W poprzedniej edycji Turnieju „Z Podwórka na Stadion o Puchar Tymbarku” ekipa KKS Katowice występowała w mieszanym składzie. Oznacza to, że w zespole z Katowic było kilka zawodniczek z innego klubu. Powód był prosty – ciężko było zebrać odpowiednią liczbę dziewczynek na Turniej w tej kategorii wiekowej. Teraz w XIX edycji KKS Katowice grał i zwyciężył już tylko „swoimi” dziewczynkami, co podkreśla trener Nawrocki.

– Rok temu pojechaliśmy z drużyną, która nie składała się tylko z zawodniczek KKS-u Katowice. To była drużyna mieszana, zebrana na Turniej o Puchar Tymbarku. Ten sukces smakuje inaczej, bo dokonaliśmy czegoś sami. Drużyna w tym roku była złożona tylko z naszych wychowanek – podkreśla szkoleniowiec zdobywców Pucharu Tymbarku w kategorii U-10 dziewczynek.

Po zwycięstwie i zasłużonej radości przyszedł czas na gratulacje. Zwycięstwo w Turnieju „Z Podwórka na Stadion o Puchar Tymbarku” zawsze jest wielkim wydarzeniem dla miasta, województwa i lokalnej społeczności.

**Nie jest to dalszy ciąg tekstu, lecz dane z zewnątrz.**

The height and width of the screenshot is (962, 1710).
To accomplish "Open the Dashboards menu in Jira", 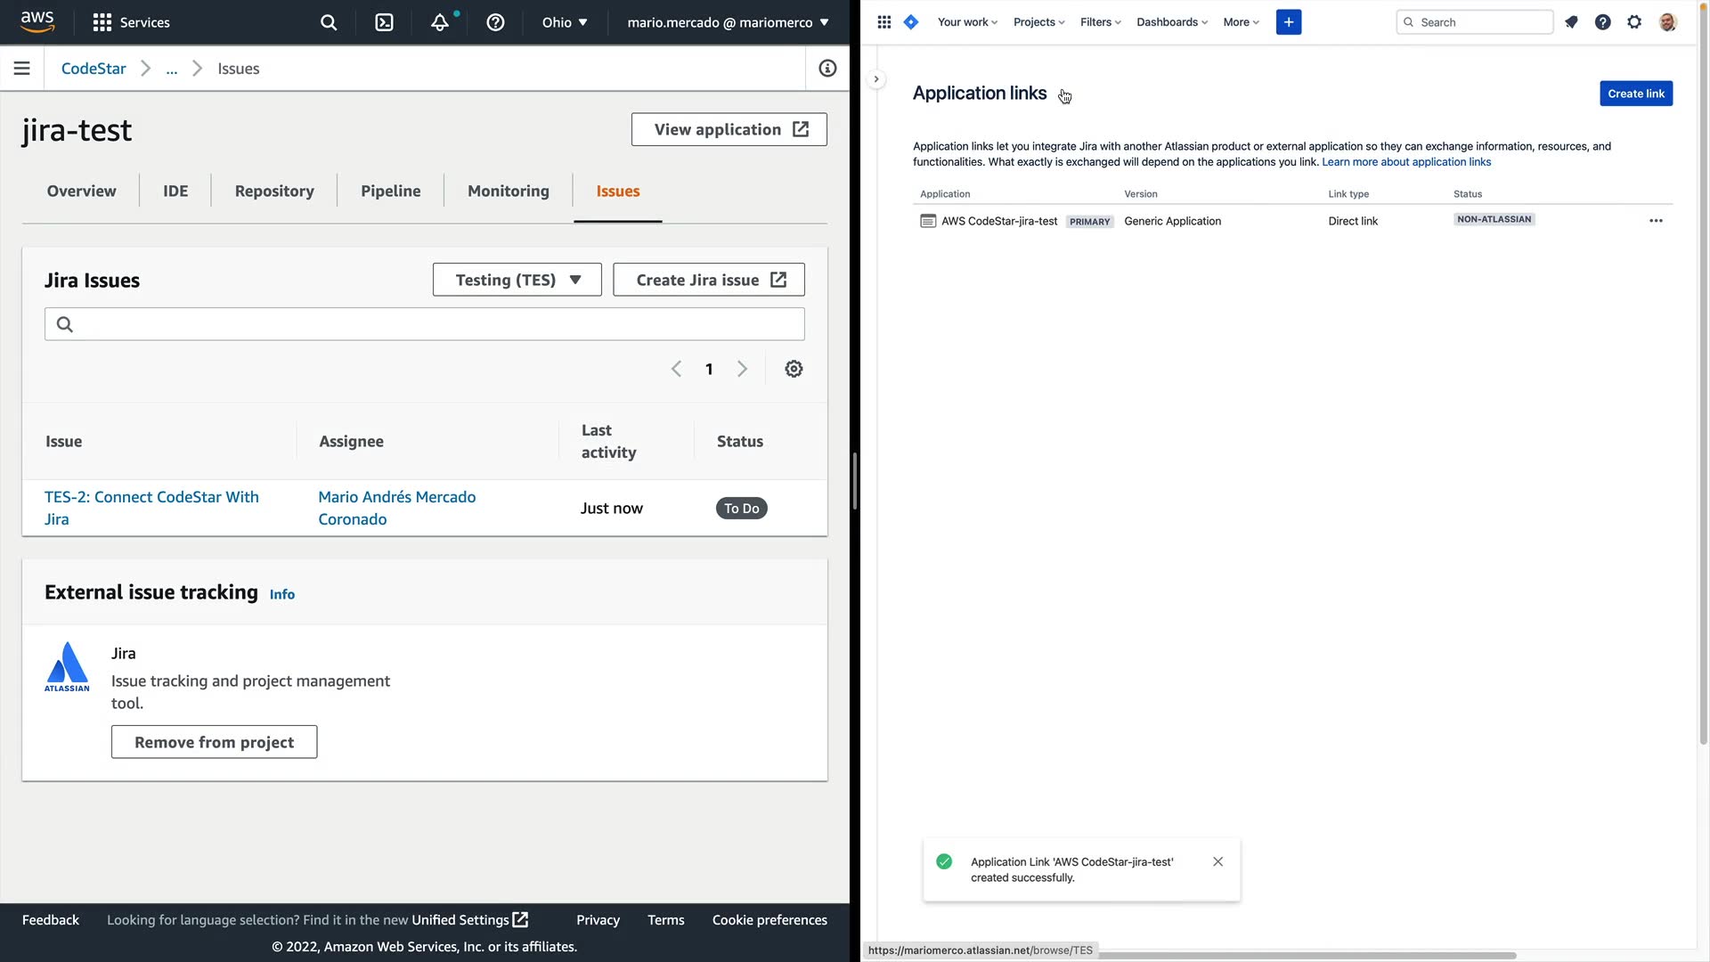I will [1171, 22].
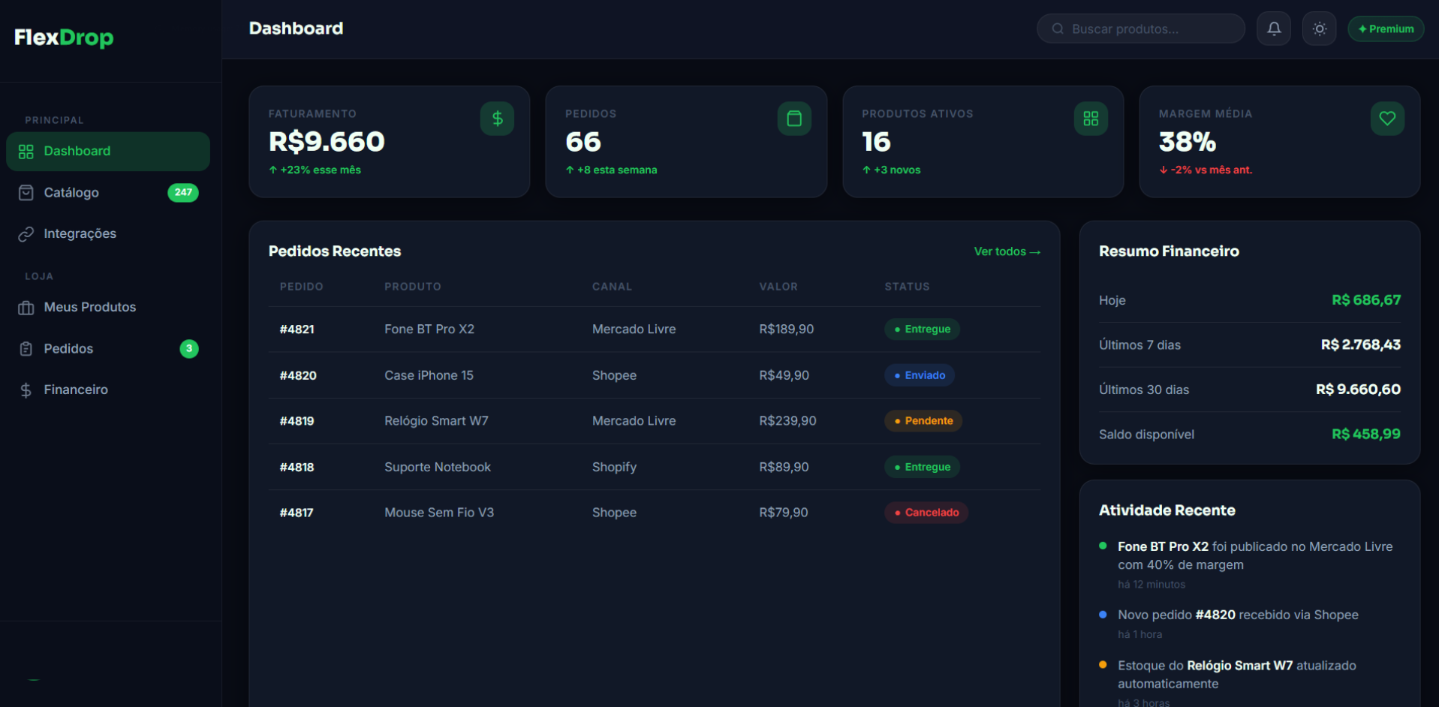Click the Pedidos card icon
Image resolution: width=1439 pixels, height=707 pixels.
pos(793,118)
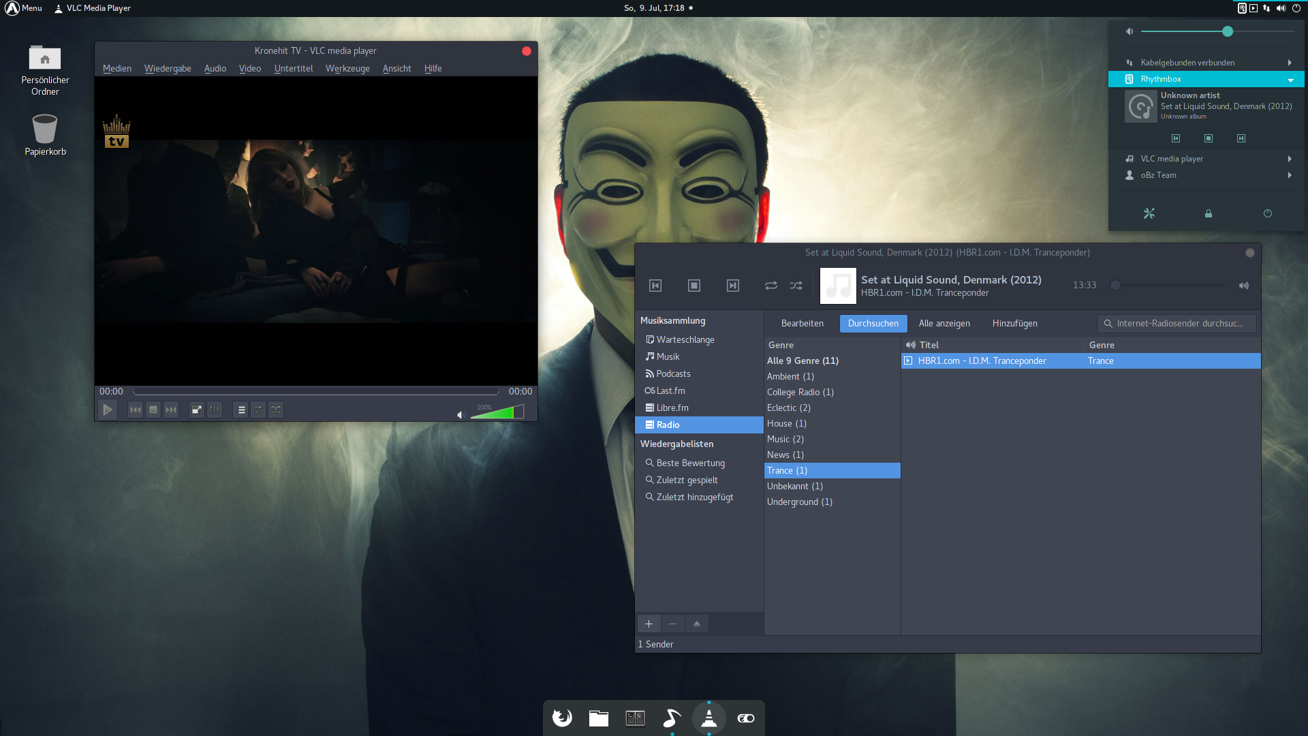Toggle repeat in Rhythmbox
Screen dimensions: 1308x736
click(770, 286)
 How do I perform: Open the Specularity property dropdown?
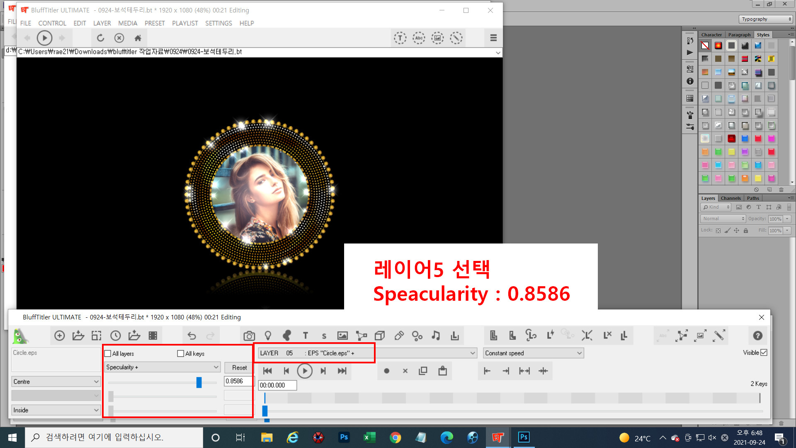(x=162, y=367)
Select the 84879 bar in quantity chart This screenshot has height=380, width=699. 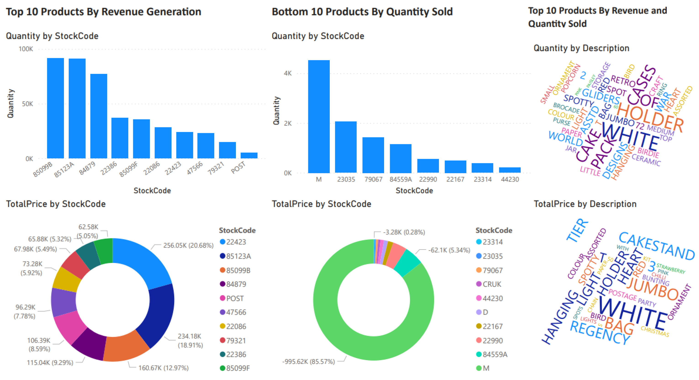(x=99, y=116)
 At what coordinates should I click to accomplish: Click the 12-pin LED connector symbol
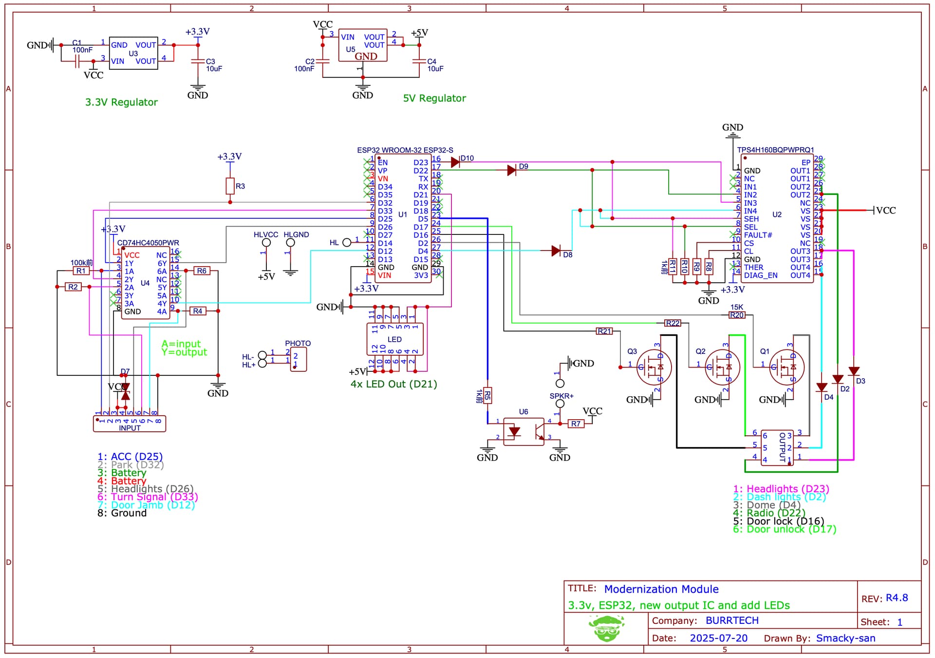395,338
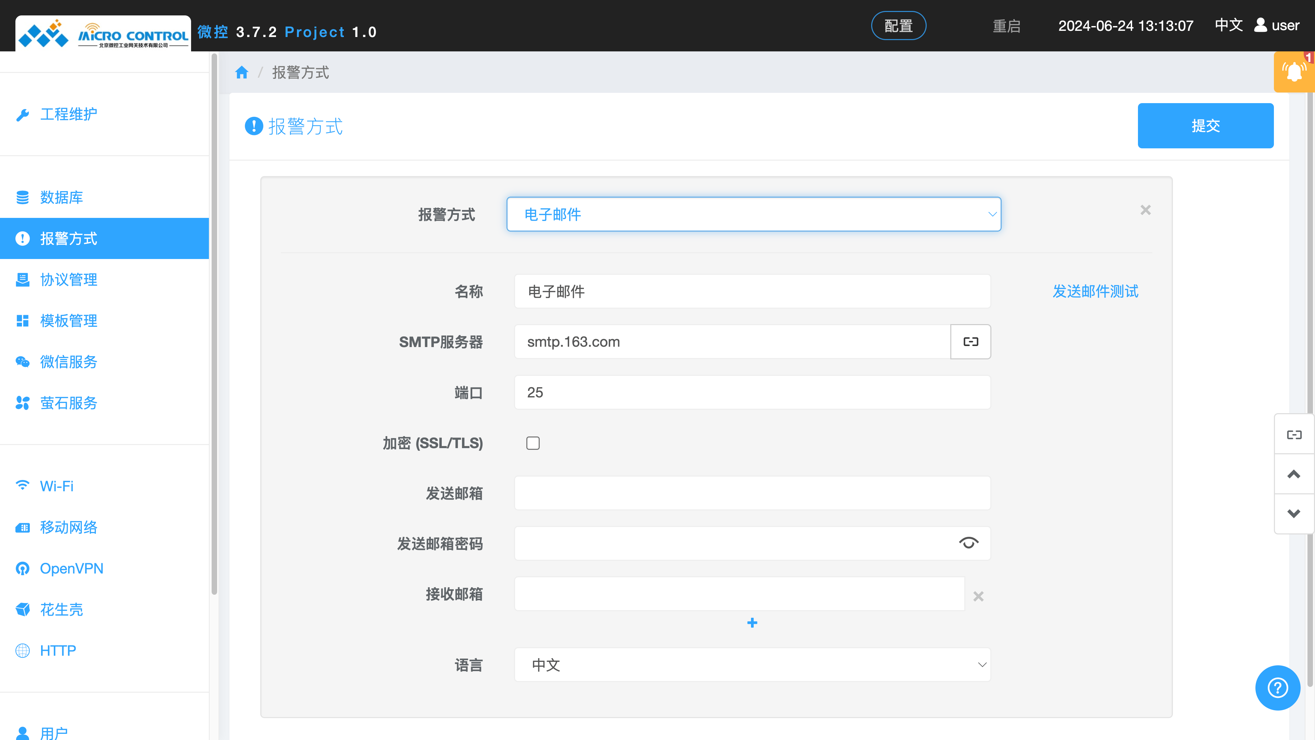Switch to 配置 mode in header
The image size is (1315, 740).
coord(898,26)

– Gratulacje spływały do nas bardziej od osób prywatnych – rodziców czy innych trenerów, a oficjalnie na naszym Facebooku pojawiły się gratulacje od wielu kibiców. 13 maja dostaliśmy list z gratulacjami od prezydenta miasta Katowice, ale niestety na tym się skończyło, jeśli chodzi o miasto. Dla mnie nagrody materialne nie są najważniejsze. Liczyła się bardziej dla mnie ta niematerialna – mogliśmy spełnić marzenia dziewczynek, że mogły zagrać na PGE Narodowym. Na Turnieju byli z nami obecni prezes Śląskiego ZPN, pan Henryk Kula i koordynator wojewódzki Turnieju Henryk Bąk. Wspierali nas i mocno trzymali kciuki. Prezes Kula zapewnił nas, że zorganizuje wielki piknik na Stadionie Śląskim. Dostaliśmy zaproszenie i powiedział, że otrzymamy tam jakieś nagrody. Jako bardzo malutki klub dokonaliśmy czegoś wielkiego, więc myślę, że fajnym gestem byłoby, gdyby dziewczynki spotkały się z prezydentem miasta Katowice i mogły otrzymać osobiście gratulację także od niego – kończy Tomasz Nawrocki.

Tak jak mówi trener, przygoda KKS-u Katowice przejdzie do historii Turnieju „Z Podwórka na Stadion o Puchar Tymbarku”. Dlaczego? A znacie kogoś, kto w wieku niespełna 10 lat zaliczył już grę na Stadionie Śląskim i PGE Narodowym? Ja nie znałem, a teraz już znam! Wielkie gratulacje dla Tomasza Nawrockiego i całego sztabu oraz ludzi pomagających i wspierających KKS Katowice. Młodsze dziewczynki już nie mogą się doczekać występu w przyszłym roku, a zwycięstwo starszych koleżanek pozwoli im wierzyć, że także mogą spełnić swoje marzenia. Gratulujemy i życzymy wytrwałości w dalszej pracy!